Они отправились в путь с первой зарей. Даже дятлы еще не начали выдалбливать капюшонников. Только голос удода казался более звонким в рассветной дымке. Через некоторое время они вышли из леса. Засверкало солнце, поверхность озера покрылась рябью от прикосновения утреннего ветерка. Мальчик озяб.
— Выпей горячего кофе, — сказал мужчина, протягивая термос, который он наполнил вечером.
Мальчик сделал несколько глотков.
— Ну, я согрелся. Как хочется поскорее подстрелить утку, — сказал он и улыбнулся.
— Они еще спят, но скоро начнут подниматься. Прежде чем мы дойдем до лодки, тебе представится возможность выстрелить.
Они шли теперь по склону. Здесь росли березы, пониже — заросли орешника, а еще ниже — густые, плотные камыши. Лодка, спрятавшаяся в камышах, была прикреплена цепью к железному стержню, вбитому в землю.

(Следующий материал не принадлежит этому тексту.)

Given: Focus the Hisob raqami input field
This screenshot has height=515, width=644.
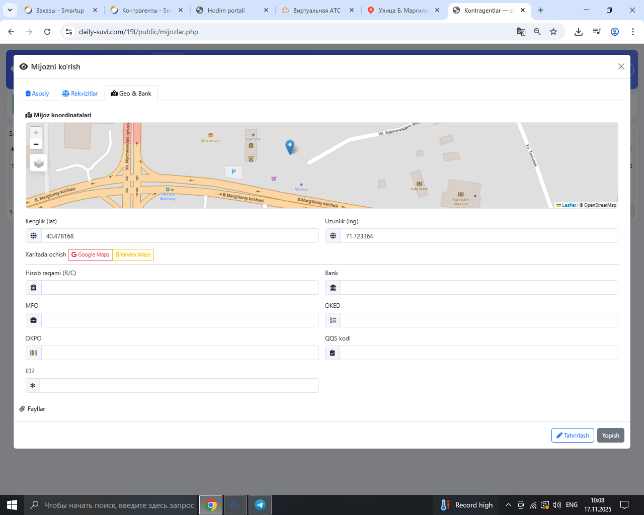Looking at the screenshot, I should tap(180, 288).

— Будешь стрелять с берега; как только попадешь в утку, мы подплывем к ней, — сказал отец.
Они остановились около зарослей орешника. Солнце немного поднялось, и косой луч его пересек середину озера. Тростник слегка пожелтел и напоминал хлеба в начале июля.
Сначала выплыла чомга, через минуту показался маленький нырок. Мужчина протянул мальчику двустволку, и именно в этот момент с противоположного берега «сорвались» две утки. Они летели прямо на них.
— Тянут, — сказал мальчик и приготовился стрелять.
— Погоди, рано.
Мальчик поднял ружье — утки летели прямо на них.
— Хорошенько прижми, чтобы не было отдачи. А теперь покажи, на что ты способен, — шепотом сказал мужчина.
В ответ мальчик выстрелил. Утка, летевшая слева, сразу упала. Вторая сначала взмыла вверх — и они не были уверены, попал ли он в нее, — но вдруг полет ее оборвался, и, хлопая крыльями, она упала в воду.
— Наверное, пойдет ко дну и зароется в тине. Подстреленные утки часто так делают, — сказал мужчина. Он подбежал к лодке и снял цепь.
Некоторое время они продирались сквозь тростник и камыши, пока не выплыли на открытую воду.
— Папа, в обеих попал, — закричал мальчик.
— Тебе повезло, — ответил отец и тут же добавил, — отлично стреляешь. Молодец! — Когда они вышли из лодки, он сказал: — Ты теперь мужчина.
— Такой, как ты?
Отец положил руку на голову сына, потом притянул его к себе и слегка похлопал по спине.
«Он уже мужчина, и я мог бы рассказать ему всю правду о том бое», — подумал он.